# Document excerpt:
══════════════════════════════

Start over! Only this way, John argues, can Israel open a superhighway for her new ruler and find true peace.
            Luke sets this message in the context of a rival method: He names five political leaders in descending order of power, then a couple of local religious rulers. All of this seeming order in fact speaks of impermanence and turmoil: Herod and Philip had snatched scraps of their father’s turf and now quarreled over control. Ananias and Caiaphas couldn’t both be high priest at the same time since the Law said the high priest served for life; but the Romans didn’t like anyone holding power for too long so they instituted a rota. If the key to peace was more government, Israel should have been the most peaceful place on the planet. Instead the people groaned under ruinous taxes, Tea Party patriots hid weapons caches in the hills, and Roman crosses dotted the skyline. John’s message says that more human effort amounts to an exponential multiplication of the wrong number.
Sometimes peace comes only through the messy business of tearing everything up and starting over. Sometimes “peace” comes at the expense of “quiet.” Reworking the sum is troublesome and time-consuming, but wrong calculations count when the answer is eternal.
Peace Out!

══════════════════════════════

# Collected material:

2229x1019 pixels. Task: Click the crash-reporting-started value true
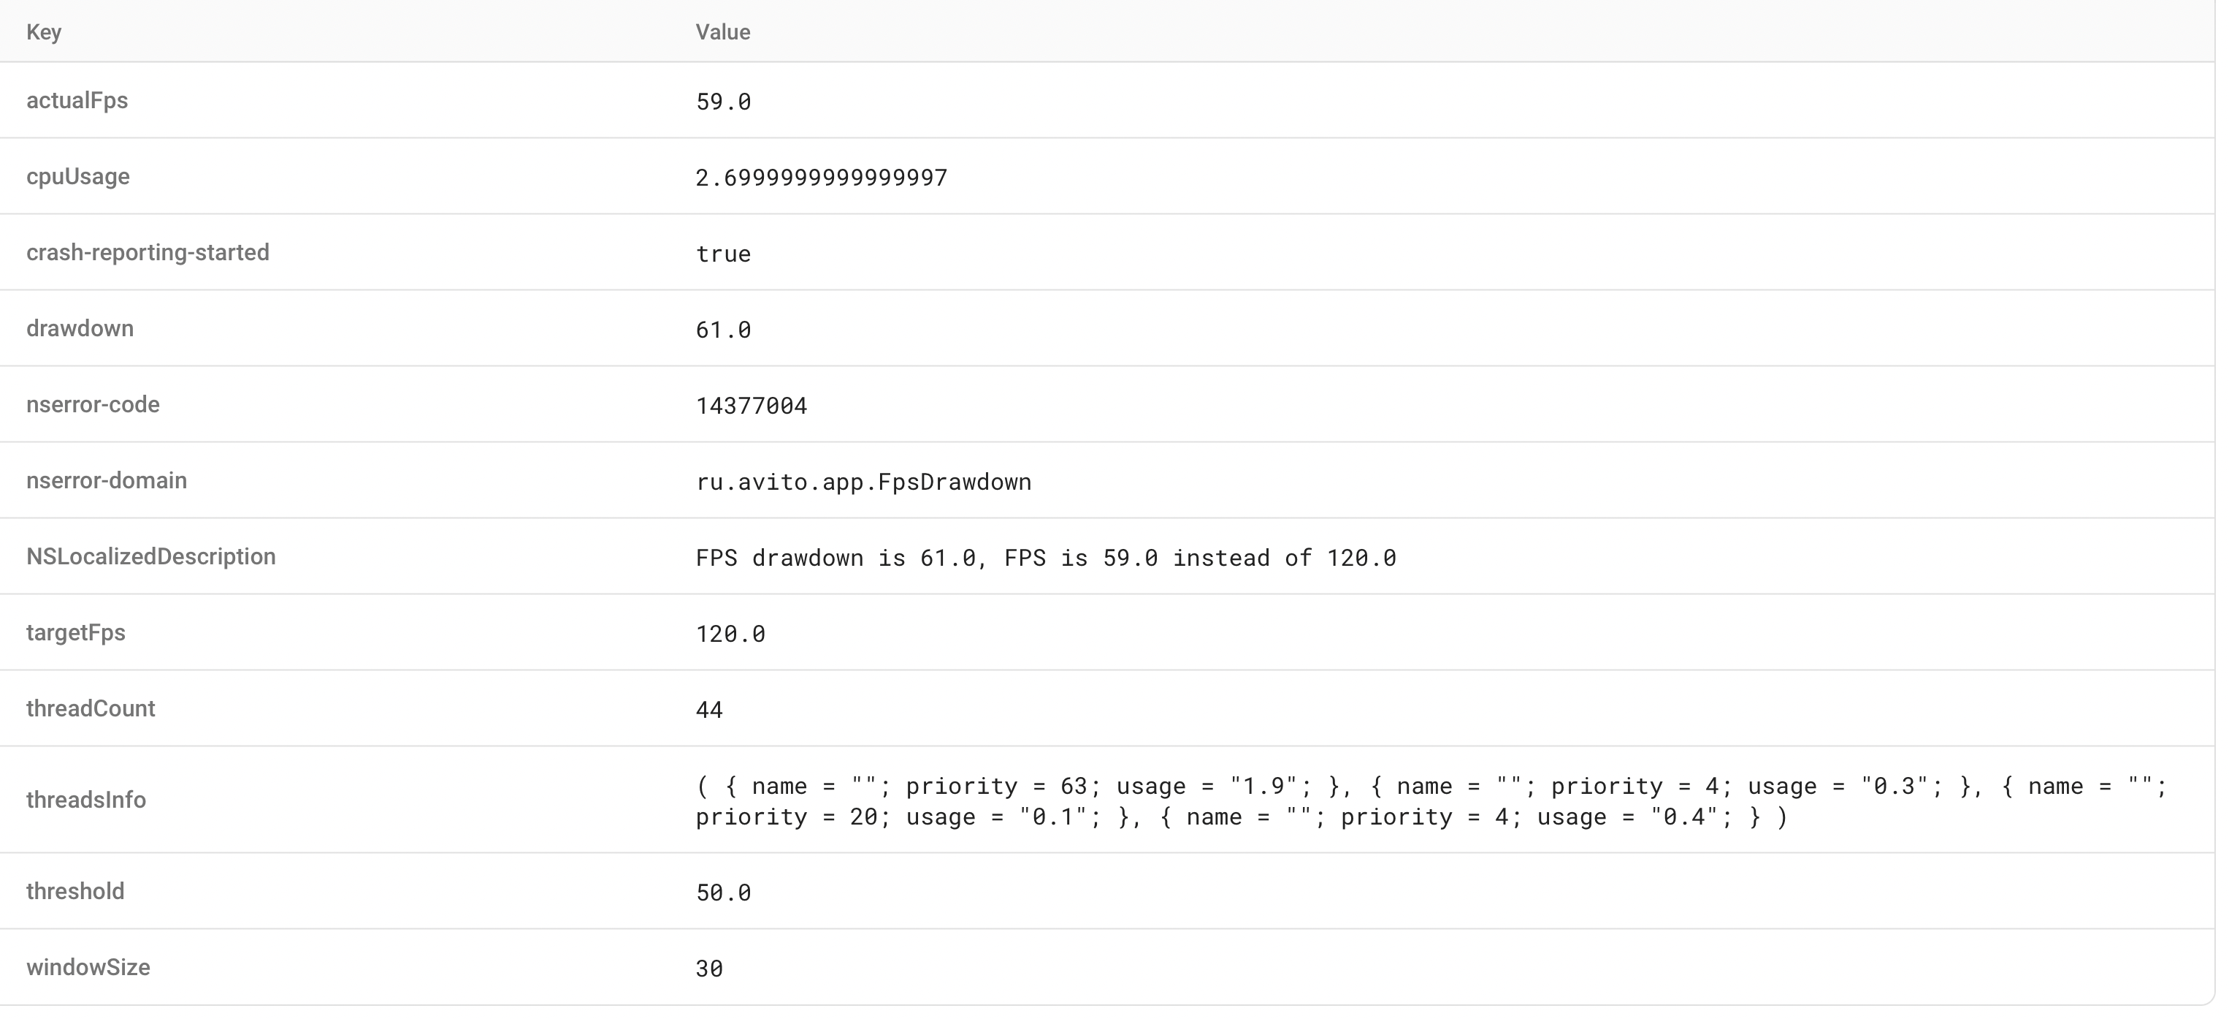(723, 254)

══════════════════════════════

# Required work:
Repeat the passage on John's message of peace word for word, everything from "Sometimes peace comes" down to "answer is eternal.". You won't need the data for this.

# Response below:
Sometimes peace comes only through the messy business of tearing everything up and starting over. Sometimes “peace” comes at the expense of “quiet.” Reworking the sum is troublesome and time-consuming, but wrong calculations count when the answer is eternal.